The Indian Ocean is where the rivalry between India and China is the most intense due to the imperatives of energy security. India’s stakes in this regard are perhaps higher, as 80 per cent of its imported oil transits through the Straits of Hormuz. Its overall import-dependence is expected to go up to 90 per cent by 2020 and it’s likely to be the world’s largest oil importer by 2050.Ensuring an unhindered flow of oil, thus, is a matter of utmost strategic importance for sustaining its economic growth. Trade with the Indian Ocean countries also constitutes around 40 per cent of India’s total trade.

The Indian Ocean region has the two biggest choke points of world commerce in oil.
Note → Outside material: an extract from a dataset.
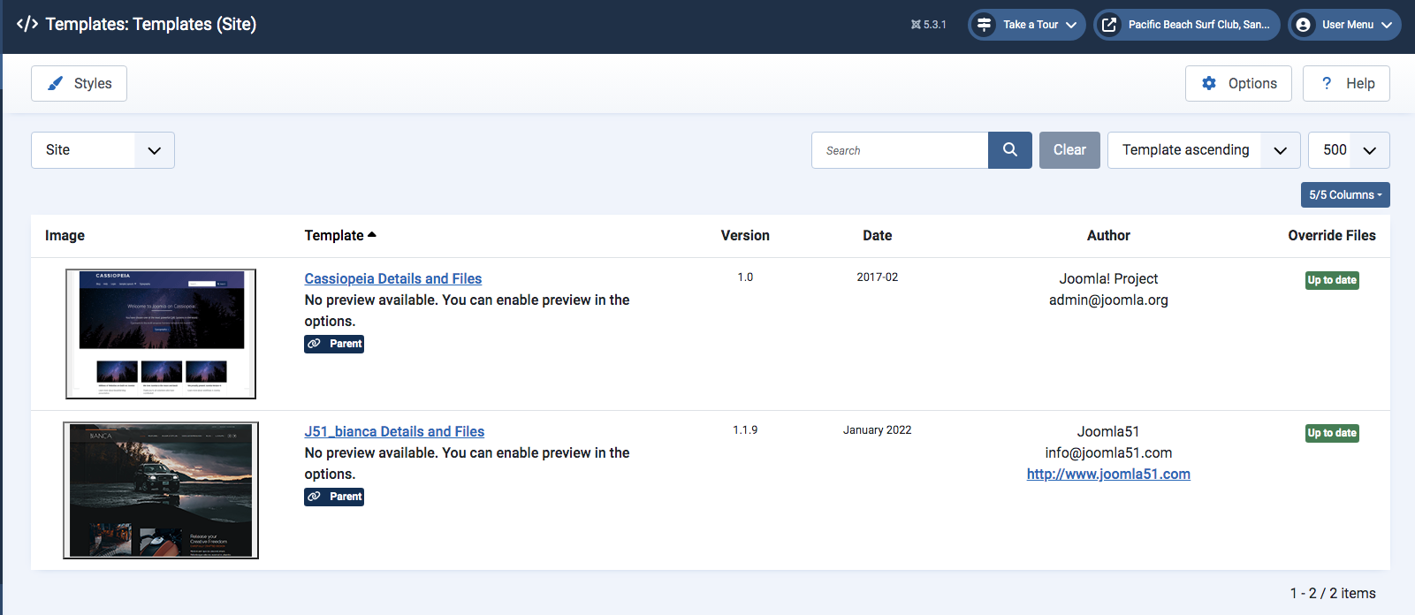Open site preview external link icon

click(x=1109, y=25)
Forty per cent of the sea-borne crude passes through the Strait of Hormuz at one end and 50 per cent of the world’s merchant fleet is hosted at the Strait of Malacca at the other end – making this region the “globe’s busiest and most important interstate” according to Robert Kaplan in his book, ‘Monsoon: The Indian Ocean and the Future of American Power’.

China also has an insatiable appetite for oil and gas, supplies of which have to traverse these two choke points of the Indian Ocean.Given Sri Lanka’s strategic location in the Indian Ocean, it is imperative that India exert its influence to rebalance the island nation away from China’s embrace. What could be a game changer from the Modi visit would be moves to ink a comprehensive economic partnership agreement to clear the decks for burgeoning bilateral trade. Interestingly, local industry in Sri Lanka seeks deeper economic ties with India. We should respond accordingly.

To enhance energy security, India is planning to renew discussions with Oman for an undersea pipeline to transport natural gas. The project would be a technological breakthrough, as it entails laying pipes at depths of 4,000 metres in certain places. India also imports a growing quantity of coal transported by sea from Mozambique, South Africa, Indonesia and Australia.

India-bound ships will also be ferrying vast quantities of liquefied petroleum gas across the western half of the Indian Ocean from southern Africa, even as it continues to import gas from Qatar, Malaysia and Indonesia.The geopolitics of the Indian Ocean region is a microcosm of larger global trends. There are countries that are developing rapidly and there are those that are on the verge of collapse.